Hi,
this posting is about the internal implementation of Pascal files in the Run Time Systems. Most Pascal programs are not affected by this, so many programmers can just ignore this.
In the C library, there are two kinds of file access routines. One kind of them is for integer file handles (which interface directly to the OS on most platforms), the others use `FILE *' pointers. They do internal buffering and some other things, and internally use integer file handles.
Pascal files in GPC are currently based on `FILE *' pointers. I want to change them to use integer file handles, because I've found that using `FILE *' causes some disadvantages:
- It's obviously less efficient to go through 2 extra layers (Pascal file -> FILE * and FILE * -> Integer) than only 1 layer. So this change should speed up file operations (though probably not by very much).
- Both FILE * and Pascal files do internal buffering which is not only inefficient, but makes it hard to control how much data is read ahead. This is important for terminals, pipes etc. and currently involves some kludges to get it approximately right.
- I've found that the semantics of FILE * and those of Pascal files don't really fit together well (e.g. the ways of representing run time errors or end-of-file), so currently a lot of RTS code deals with converting between those semantics.

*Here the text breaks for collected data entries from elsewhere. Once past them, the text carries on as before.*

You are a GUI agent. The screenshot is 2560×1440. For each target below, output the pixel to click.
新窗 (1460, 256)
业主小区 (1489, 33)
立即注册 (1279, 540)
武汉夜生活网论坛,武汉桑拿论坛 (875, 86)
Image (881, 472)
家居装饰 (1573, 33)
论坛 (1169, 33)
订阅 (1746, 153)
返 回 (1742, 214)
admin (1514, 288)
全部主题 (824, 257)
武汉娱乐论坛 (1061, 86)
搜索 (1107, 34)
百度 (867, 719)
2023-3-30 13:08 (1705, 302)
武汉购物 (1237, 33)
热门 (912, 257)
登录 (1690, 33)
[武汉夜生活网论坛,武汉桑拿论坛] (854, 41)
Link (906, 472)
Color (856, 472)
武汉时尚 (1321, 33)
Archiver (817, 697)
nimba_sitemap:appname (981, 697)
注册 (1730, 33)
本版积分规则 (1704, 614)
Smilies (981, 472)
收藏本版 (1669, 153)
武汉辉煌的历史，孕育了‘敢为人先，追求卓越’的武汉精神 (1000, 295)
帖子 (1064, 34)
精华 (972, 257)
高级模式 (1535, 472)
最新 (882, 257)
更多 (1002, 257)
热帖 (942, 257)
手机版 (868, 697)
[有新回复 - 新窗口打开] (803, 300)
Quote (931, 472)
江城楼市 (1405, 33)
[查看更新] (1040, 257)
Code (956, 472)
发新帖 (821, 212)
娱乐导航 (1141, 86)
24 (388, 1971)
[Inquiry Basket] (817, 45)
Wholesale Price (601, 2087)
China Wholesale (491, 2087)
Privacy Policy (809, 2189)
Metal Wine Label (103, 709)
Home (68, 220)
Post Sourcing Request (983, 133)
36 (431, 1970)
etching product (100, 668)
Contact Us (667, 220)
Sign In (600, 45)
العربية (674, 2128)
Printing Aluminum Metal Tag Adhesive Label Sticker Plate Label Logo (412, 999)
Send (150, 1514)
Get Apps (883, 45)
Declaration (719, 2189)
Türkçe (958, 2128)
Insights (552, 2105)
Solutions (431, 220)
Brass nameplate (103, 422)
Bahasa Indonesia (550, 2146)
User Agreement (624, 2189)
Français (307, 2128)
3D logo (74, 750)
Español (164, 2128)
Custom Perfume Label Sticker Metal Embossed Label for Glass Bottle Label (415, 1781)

- By using integer handles, we get less dependent on bugs in routines out of our control. E.g., I just came across a bug (I think) in fwrite() (a FILE * routine) in a special situation, while write() (the corresponding integer routine) works correctly in this situation.
Note, this does not mean that one should use integer file handles in Pascal programs, it's just about the way that `Text', `File' and `File of foo' are represented internally. The interface to Pascal programs would not change except for the 2 things that currently deal with FILE * (aka CFilePtr):
- AssignCFile and the CFile field of BindingType. I added them only recently, so most of you probably don't even know they exist. ;-) They are needed for some purposes in the RTS and the units, but I could do the same with integer handles.
- The GetFile function which currently returns the FILE * of a Pascal file. This function would vanish, and instead there would be GetFileHandle which does the same that currently `FileNo (GetFile (f))' does. Since most usages of GetFile that I'm aware of are in fact together with FileNo, this change would actually simplify those programs.
A problem would only be there if a program really uses the FILE * for anything directly. However, a solution using fdopen() seems possible.
So, if there are no protests, I'm going to do this change until the next release.
Frank